AMP undertook a detailed and holistic investigation into its culture and work practices. It needs to be stressed at the outset that the driver of this work was our recognition of the need to understand and deal with root causes, and not simply a reaction to the increased scrutiny.

We set ourselves a high benchmark (global best practice), and used the substantive framework introduced in the Australian Human Rights Commission (AHRC) Respect@Work 2020 Report together with other thought leadership. We approached the work with commitment and humility, recognising that transformative culture change requires a long-term, continuous- improvement mindset.

In the spirit of the transparency advocated by the Respect@Work report, we are making this detailed case study available to CEW to deliver on our commitment to contribute to the creation of safer, more inclusive and respectful workplaces free from all forms of discrimination, bullying, misconduct and harassment.

The case study maps out the actions we took against the seven domains set out in the Respect@Work 2020 Report framework. The domains are mutually overlapping and reinforcing – with many actions contributing across more than one domain.

1. Leadership

Meaningful action must begin with the Board, CEO and Executive leadership. The starting point needs to be the leaders “owning” the problem and understanding that it emanates from a complex interplay of subcultures and circumstances – it is not a matter to be ‘managed’ nor box-ticking. Strong leadership is critical to ensure that the message is clear and unequivocal throughout the organisation and at every level.

Our response required a hard look at the culture of the AMP group and was made possible by the alignment and commitment of senior leaders working in close collaboration with the Board Culture Working Group chaired by myself with Andrea Slattery and Rahoul Chowdry. The Board Culture Working Group set the tone from the top, commissioning a comprehensive Workplace Culture and Conduct Review (the Review) which was conducted by global inclusion experts.

This process began with extensive desk research including reviews of: AMP’s case management; whistleblower framework; data; policies, processes and training materials; and employee communications. It also involved over 30 internal and external interviews, 20+ employee focus groups (covering over 200 people) and an anonymous, confidential online survey of all employees (with a 59% participation rate).

The review identified several areas where work was required to bring AMP in line with global best practice to reflect rapidly changing expectations and standards. Among the major findings of the review were the need to: 

  • Adopt a more person-centred approach in our policies and processes on conduct matters, moving away from the traditional legalistic, and compliance driven approach.
  • Improve consistency and quality of approach to incident measurement, records and data across the group.
  • Lift levels of capability and co-ordination around managing conduct issues, and provide further channels to raise issues; and 
  • More actively communicate Board and senior leadership commitment to inclusion and diversity.

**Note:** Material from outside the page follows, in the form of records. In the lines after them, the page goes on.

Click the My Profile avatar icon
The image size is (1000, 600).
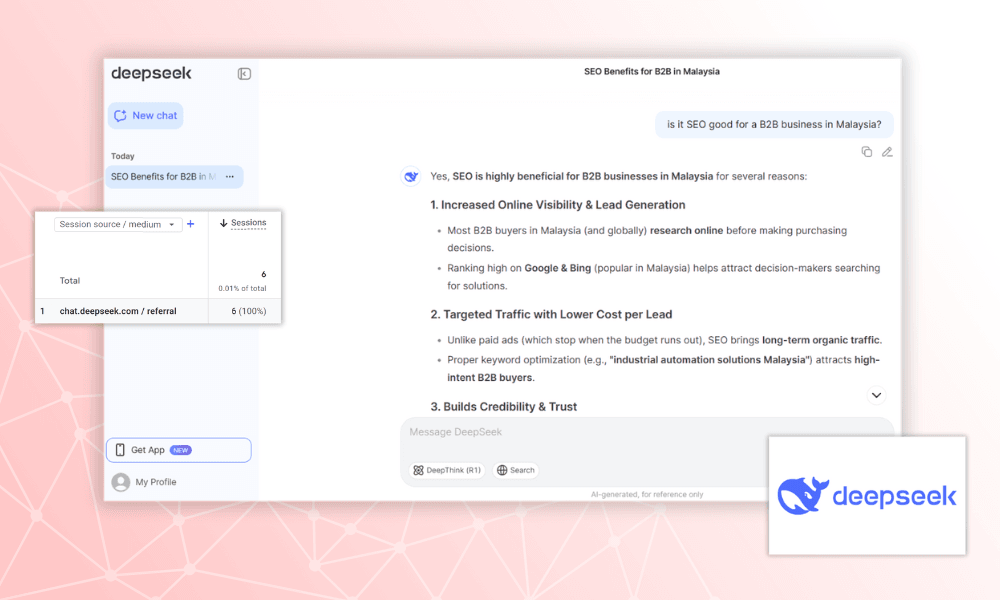(x=121, y=482)
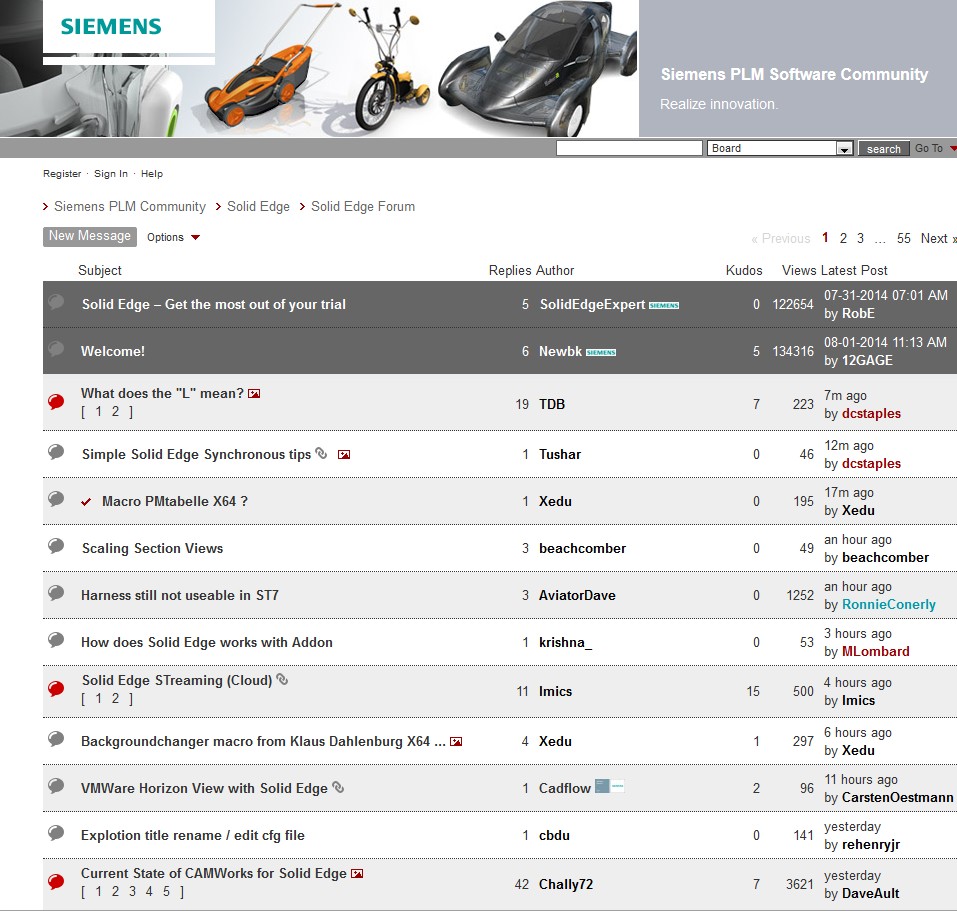
Task: Open the Go To dropdown
Action: [x=935, y=148]
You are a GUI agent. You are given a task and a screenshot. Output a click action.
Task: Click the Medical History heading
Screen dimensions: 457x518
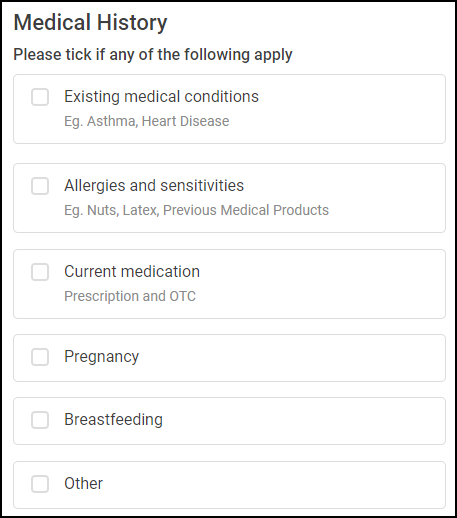tap(90, 23)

There was another review finding, one which highlighted the importance of our reaction to these events, not just for AMP but for the broader industry. The review found that based on Australian financial sector benchmarks the number of sexual harassment complaints in AMP, in fact represented a lower percentage of our workforce than the Australian finance sector overall. This tells us that such misconduct is systemic across the industry and emphasises the need for a dramatic shift in the way each company currently thinks about each incident.

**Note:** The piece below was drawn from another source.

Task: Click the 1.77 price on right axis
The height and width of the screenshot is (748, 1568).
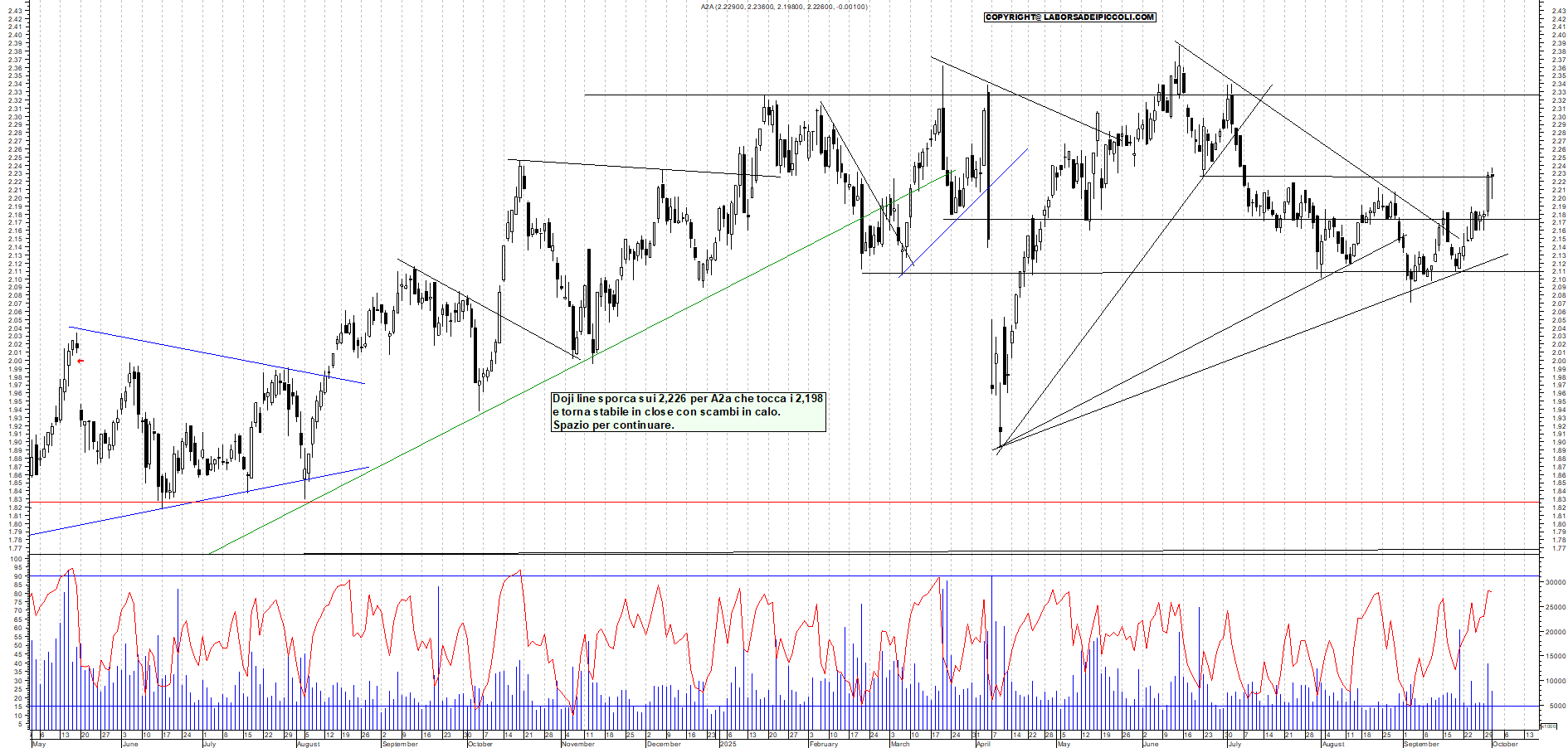Action: coord(1558,548)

Going forward we all must avoid the temptation to deal with each incident’s complex circumstantial context in an effort to “resolve” and “move on”. As a society we are at an inflection point – expectations have radically changed and strong leaders must unite to focus on the general elimination of this behaviour across the industry. 

The review served as both an audit and risk assessment of current status and was considered in depth by the Board Culture Working Group and the Executive team. With the purpose of establishing a proactive and systematic framework for prevention and response to misconduct in the workplace, the Executive team then developed a comprehensive Management Action Plan consisting of 69 initiatives. Plan deliverables are tracked monthly and progress is discussed at the Board.

To date 46 initiatives have been delivered in line with the People & Culture(P&C)Strategy, and a further 14 are in progress and on-track for completion by year end. The remaining nine initiatives will be delivered in 2022 H1. Of these initiatives, two critical leadership-related actions implemented were:

  • Reaffirmation of our commitment to 40:40:20 gender targets. Since doing so, we have achieved 50:50 at Board (currently 8 members) including both a female Chair and CEO. We have met the 40:40:20 target among broader senior leadership however still have work to do at the Executive Management level (currently 34% female). This remains a key focus; and
  • We have implemented Inclusive Leadership Training for all 60 senior leaders recognising the importance of considering intersectionality when addressing sexual harassment. Training included workshops on the inclusion imperative and a 360-degree assessment of inclusive leadership capability. It was designed as an interactive, blended learning program. Each leader received individual feedback and coaching on their own assessment and participated in a ‘catalyst conversation’ with a volunteer employee from a different gender, cultural background and/or sexual orientation to better understand the lived experience of our diverse employee base.

2. Risk Assessment and Transparency

While the review served as our base-line risk assessment & audit, rather than relying on a single point-in-time analysis we have incorporated specific consideration of conduct matters in our Work Health & Safety quarterly reports. 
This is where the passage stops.